## What is required
With the line containing "This screenshot has width=1013, height=874." as the first and the final line of the entries as the last, repeat exactly the lines in that span, including both.

## Data extracts
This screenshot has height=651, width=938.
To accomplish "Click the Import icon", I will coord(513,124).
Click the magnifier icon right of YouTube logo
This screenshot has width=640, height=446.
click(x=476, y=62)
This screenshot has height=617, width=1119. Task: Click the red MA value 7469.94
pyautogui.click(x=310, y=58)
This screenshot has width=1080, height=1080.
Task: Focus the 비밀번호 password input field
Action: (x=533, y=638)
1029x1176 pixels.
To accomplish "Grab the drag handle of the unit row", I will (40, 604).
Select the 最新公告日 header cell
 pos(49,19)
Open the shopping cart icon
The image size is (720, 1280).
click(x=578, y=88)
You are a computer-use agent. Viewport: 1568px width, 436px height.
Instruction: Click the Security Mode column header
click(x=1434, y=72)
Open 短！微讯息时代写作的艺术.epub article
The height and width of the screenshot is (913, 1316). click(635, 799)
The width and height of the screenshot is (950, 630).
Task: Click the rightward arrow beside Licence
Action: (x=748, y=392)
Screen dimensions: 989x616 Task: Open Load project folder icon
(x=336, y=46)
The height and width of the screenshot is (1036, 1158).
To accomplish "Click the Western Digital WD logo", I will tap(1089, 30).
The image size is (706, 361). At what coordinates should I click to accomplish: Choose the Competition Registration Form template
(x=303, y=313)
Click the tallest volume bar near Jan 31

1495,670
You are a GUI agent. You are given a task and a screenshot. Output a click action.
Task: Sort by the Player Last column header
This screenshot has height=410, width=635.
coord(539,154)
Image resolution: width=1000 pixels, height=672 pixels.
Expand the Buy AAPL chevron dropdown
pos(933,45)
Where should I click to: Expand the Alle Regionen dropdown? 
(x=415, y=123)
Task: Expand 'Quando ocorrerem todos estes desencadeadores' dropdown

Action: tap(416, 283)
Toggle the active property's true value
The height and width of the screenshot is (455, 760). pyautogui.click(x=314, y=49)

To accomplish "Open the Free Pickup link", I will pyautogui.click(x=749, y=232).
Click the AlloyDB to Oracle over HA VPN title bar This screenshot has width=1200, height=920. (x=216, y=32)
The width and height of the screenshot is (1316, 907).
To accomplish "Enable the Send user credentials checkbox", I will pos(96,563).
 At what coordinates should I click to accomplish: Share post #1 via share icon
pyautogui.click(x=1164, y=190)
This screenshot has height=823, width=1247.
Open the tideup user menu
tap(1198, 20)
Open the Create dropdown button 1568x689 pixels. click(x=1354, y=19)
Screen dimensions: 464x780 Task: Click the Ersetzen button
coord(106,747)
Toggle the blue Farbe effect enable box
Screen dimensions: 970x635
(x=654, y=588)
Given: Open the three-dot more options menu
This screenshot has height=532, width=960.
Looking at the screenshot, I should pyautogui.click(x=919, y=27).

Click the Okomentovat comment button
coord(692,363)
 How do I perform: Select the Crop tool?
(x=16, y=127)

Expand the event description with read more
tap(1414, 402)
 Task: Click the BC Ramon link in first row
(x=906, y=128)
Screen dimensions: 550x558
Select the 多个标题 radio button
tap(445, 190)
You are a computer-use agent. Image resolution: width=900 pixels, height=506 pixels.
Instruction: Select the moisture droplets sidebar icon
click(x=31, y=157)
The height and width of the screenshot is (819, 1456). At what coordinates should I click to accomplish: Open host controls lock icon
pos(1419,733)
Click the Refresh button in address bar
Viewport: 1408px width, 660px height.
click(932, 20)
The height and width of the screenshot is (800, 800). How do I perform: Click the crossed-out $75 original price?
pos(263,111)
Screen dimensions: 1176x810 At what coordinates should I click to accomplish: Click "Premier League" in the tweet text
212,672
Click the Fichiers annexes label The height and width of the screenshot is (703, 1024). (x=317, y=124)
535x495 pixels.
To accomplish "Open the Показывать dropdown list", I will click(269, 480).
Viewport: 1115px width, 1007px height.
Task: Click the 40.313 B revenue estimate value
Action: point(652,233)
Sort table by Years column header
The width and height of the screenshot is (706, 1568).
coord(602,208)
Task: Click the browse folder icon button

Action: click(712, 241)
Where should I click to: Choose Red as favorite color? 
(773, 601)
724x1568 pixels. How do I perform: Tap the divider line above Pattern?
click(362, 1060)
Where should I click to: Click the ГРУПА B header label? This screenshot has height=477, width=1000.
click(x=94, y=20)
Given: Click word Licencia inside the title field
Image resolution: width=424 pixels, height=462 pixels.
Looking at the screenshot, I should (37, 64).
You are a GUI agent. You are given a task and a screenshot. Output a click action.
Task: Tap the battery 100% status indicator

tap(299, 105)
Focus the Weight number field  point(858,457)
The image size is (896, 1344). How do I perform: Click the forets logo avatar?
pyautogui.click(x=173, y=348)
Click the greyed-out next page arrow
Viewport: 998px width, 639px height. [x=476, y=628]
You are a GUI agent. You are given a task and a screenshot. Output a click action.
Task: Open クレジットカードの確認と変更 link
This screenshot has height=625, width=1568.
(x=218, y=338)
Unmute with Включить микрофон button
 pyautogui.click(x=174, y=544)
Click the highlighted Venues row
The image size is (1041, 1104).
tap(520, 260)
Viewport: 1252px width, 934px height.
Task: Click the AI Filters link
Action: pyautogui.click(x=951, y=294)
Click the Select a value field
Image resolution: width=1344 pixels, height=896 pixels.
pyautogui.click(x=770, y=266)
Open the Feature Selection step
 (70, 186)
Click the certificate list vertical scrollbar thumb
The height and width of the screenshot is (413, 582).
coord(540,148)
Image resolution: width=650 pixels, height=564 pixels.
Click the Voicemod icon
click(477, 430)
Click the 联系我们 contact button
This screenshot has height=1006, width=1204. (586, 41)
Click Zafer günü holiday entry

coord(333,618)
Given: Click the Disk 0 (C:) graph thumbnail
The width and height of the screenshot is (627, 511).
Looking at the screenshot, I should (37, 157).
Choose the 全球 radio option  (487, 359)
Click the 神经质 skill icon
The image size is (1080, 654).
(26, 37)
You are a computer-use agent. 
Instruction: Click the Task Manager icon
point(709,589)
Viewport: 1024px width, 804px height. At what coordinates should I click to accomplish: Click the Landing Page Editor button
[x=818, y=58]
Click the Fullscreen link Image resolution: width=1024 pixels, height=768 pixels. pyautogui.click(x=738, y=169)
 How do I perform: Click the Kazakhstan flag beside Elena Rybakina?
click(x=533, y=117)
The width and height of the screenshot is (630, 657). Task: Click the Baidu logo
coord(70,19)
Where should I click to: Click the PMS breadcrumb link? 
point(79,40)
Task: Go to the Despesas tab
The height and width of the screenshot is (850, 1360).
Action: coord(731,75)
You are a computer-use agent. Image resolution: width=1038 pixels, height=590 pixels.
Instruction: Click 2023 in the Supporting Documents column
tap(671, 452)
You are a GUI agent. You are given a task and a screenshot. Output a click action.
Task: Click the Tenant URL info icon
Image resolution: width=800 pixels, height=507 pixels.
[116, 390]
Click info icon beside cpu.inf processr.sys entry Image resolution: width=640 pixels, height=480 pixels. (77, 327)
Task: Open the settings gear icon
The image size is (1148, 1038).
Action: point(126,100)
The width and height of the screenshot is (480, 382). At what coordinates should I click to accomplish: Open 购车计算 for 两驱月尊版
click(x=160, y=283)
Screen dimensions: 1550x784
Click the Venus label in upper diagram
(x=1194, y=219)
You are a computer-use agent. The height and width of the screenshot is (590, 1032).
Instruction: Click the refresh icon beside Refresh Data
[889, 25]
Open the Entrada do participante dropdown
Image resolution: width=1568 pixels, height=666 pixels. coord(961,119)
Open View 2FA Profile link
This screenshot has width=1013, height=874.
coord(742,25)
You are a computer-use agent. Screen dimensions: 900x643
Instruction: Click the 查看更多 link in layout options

## Reply
This screenshot has width=1013, height=874.
coord(742,25)
You are a computer-use agent. Screen dimensions: 900x643
Instruction: Click the 查看更多 link in layout options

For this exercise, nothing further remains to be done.